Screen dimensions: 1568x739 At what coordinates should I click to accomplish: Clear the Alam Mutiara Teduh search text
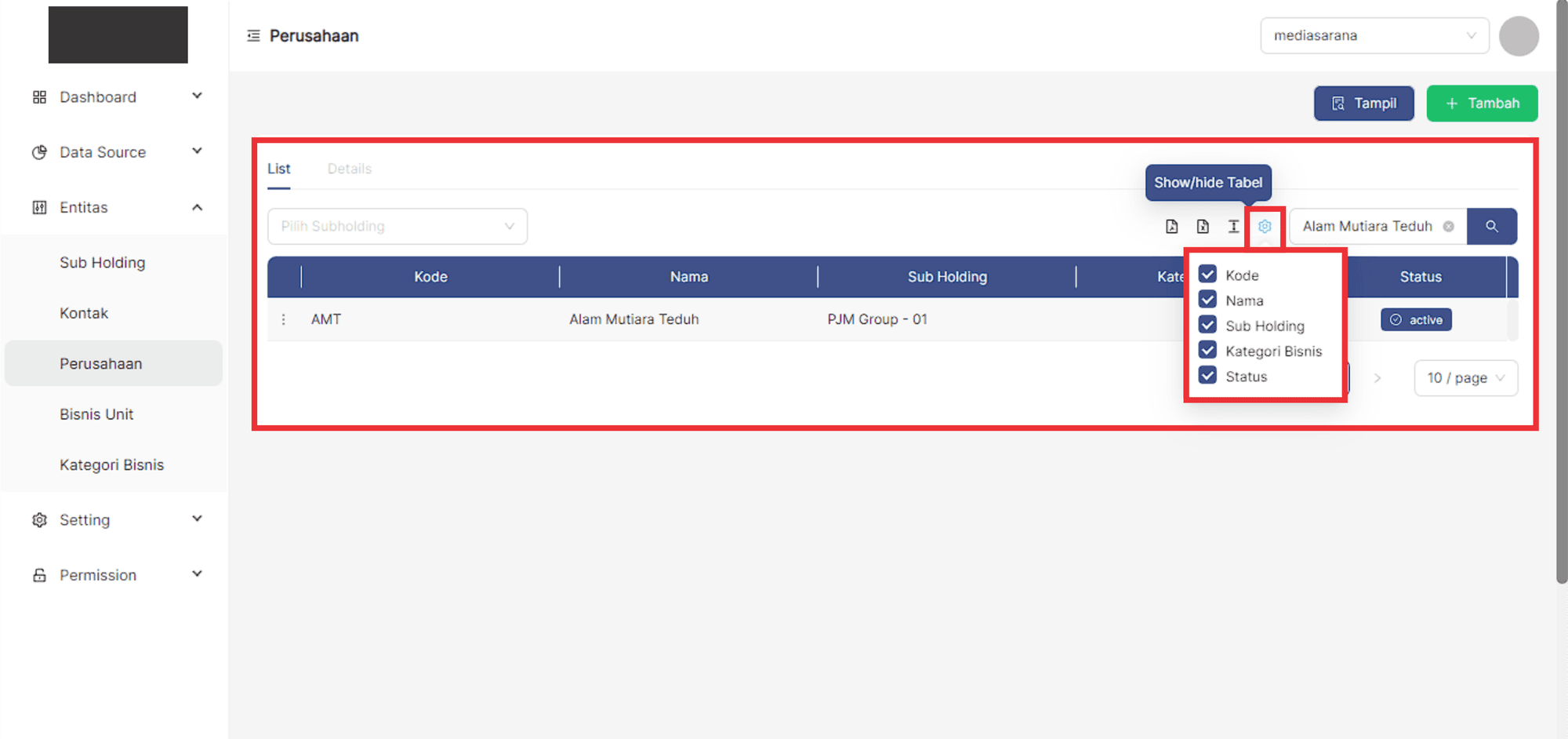pyautogui.click(x=1449, y=227)
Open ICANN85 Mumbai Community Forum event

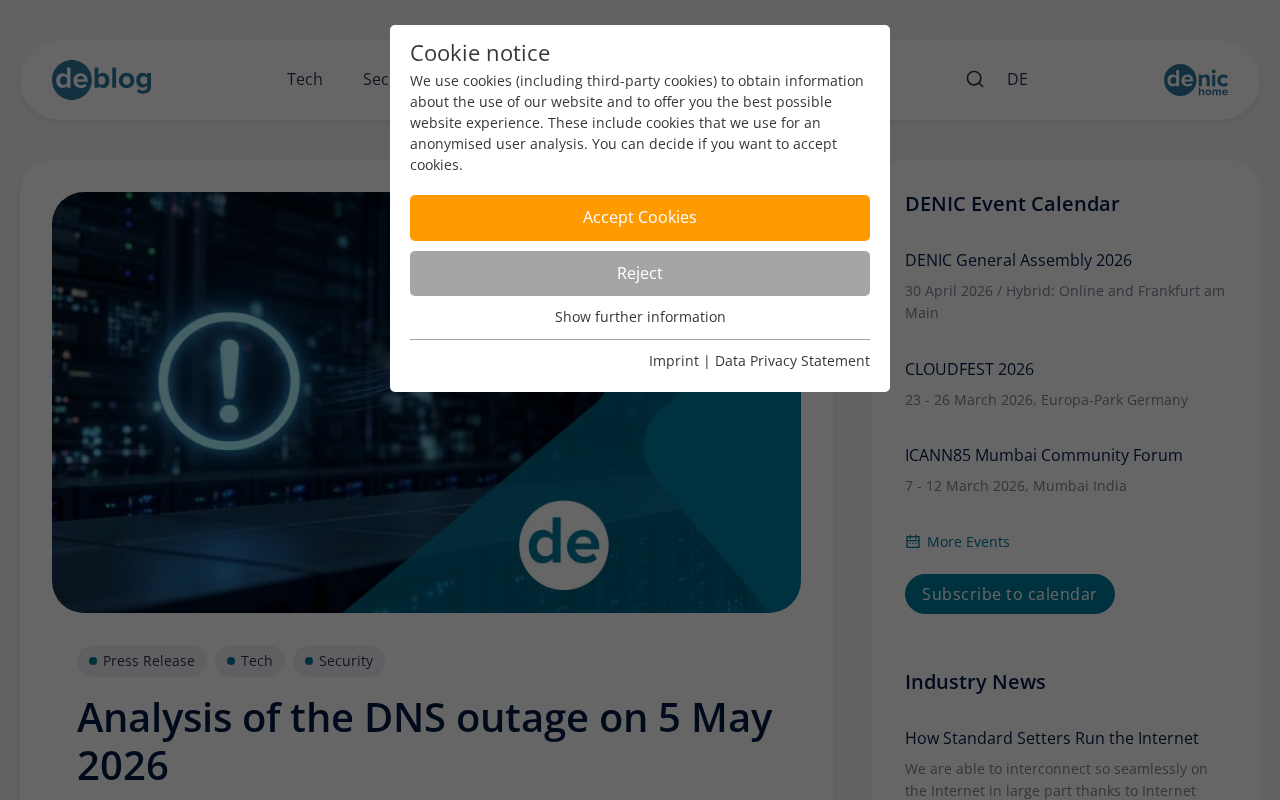1043,455
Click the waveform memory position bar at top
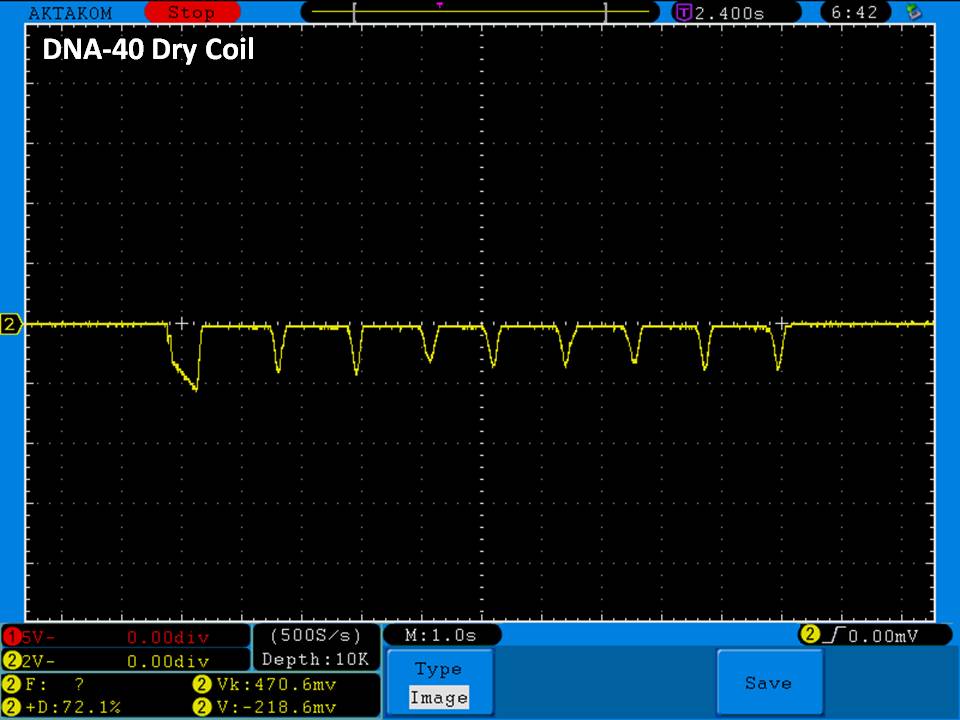The height and width of the screenshot is (720, 960). click(x=480, y=13)
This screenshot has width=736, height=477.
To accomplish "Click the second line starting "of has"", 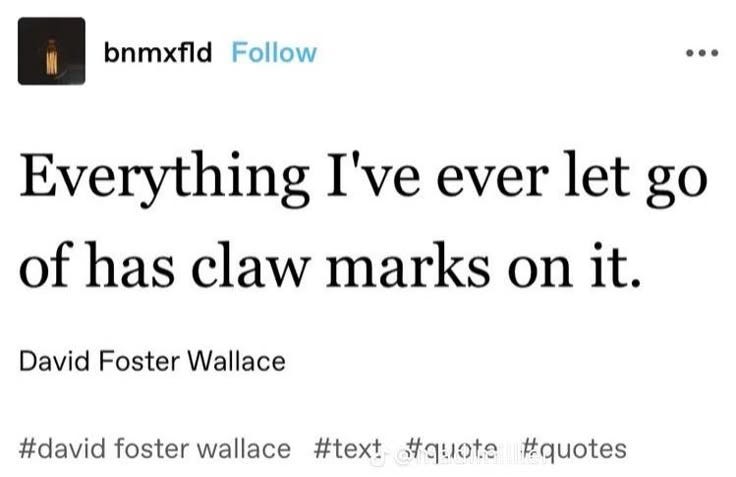I will click(x=330, y=266).
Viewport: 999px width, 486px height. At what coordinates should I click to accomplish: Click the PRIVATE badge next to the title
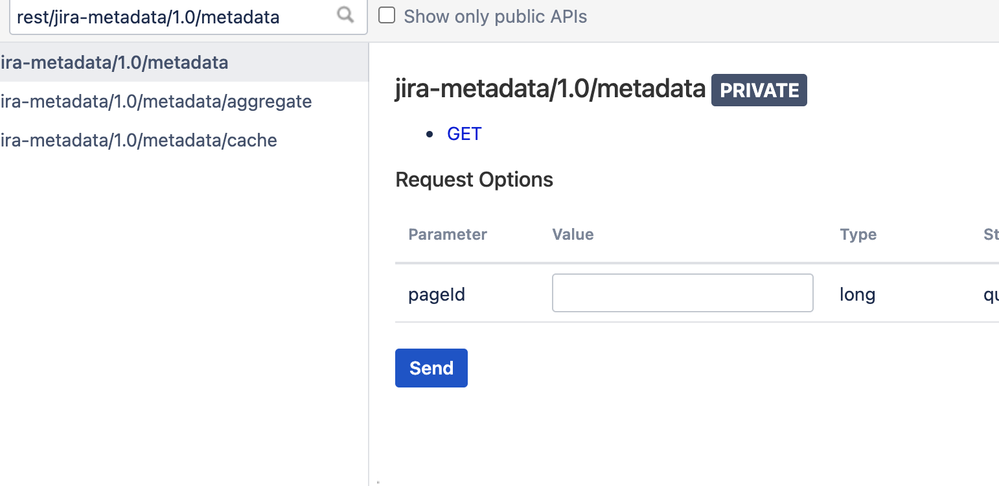759,90
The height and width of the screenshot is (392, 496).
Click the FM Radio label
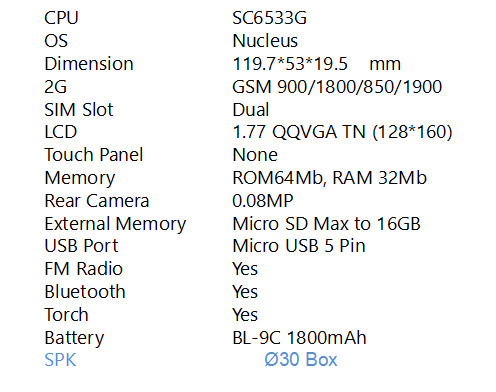click(84, 269)

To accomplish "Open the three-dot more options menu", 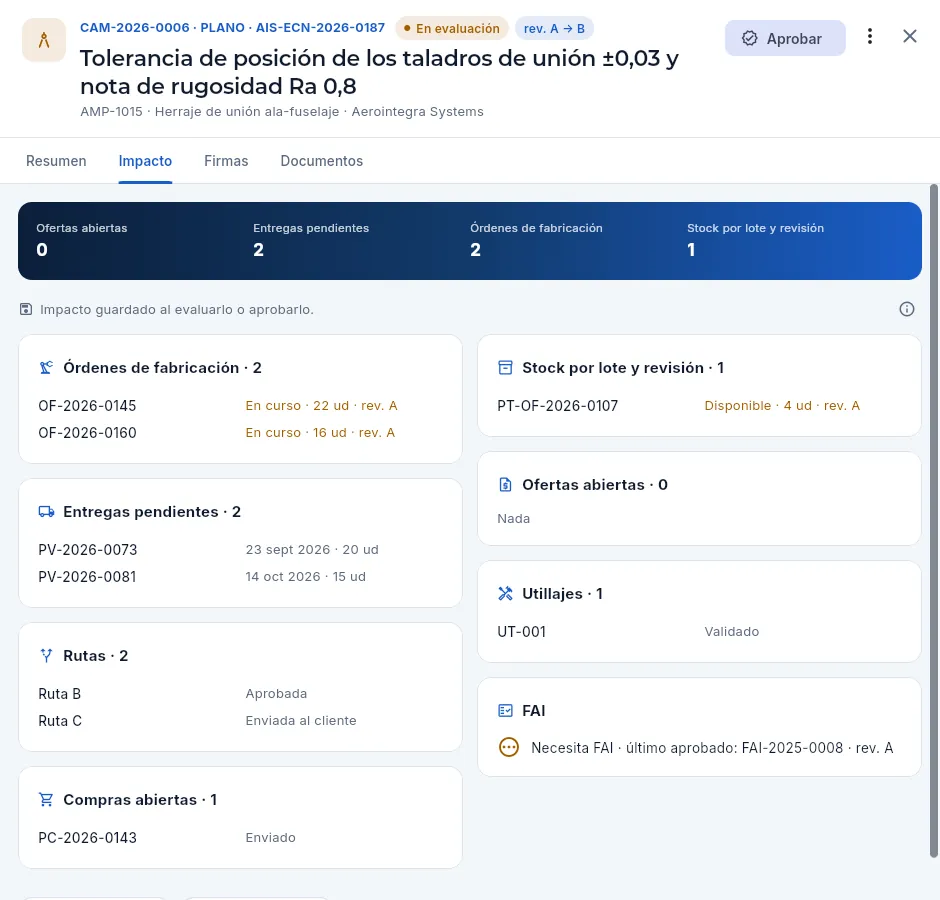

______

Retype precisely, and only, the lines from the one holding "Click the FM Radio label" through the final line of the data above, with the pictures omitted.

### Solution:
Click the FM Radio label
click(84, 269)

To accomplish "Open the three-dot more options menu", 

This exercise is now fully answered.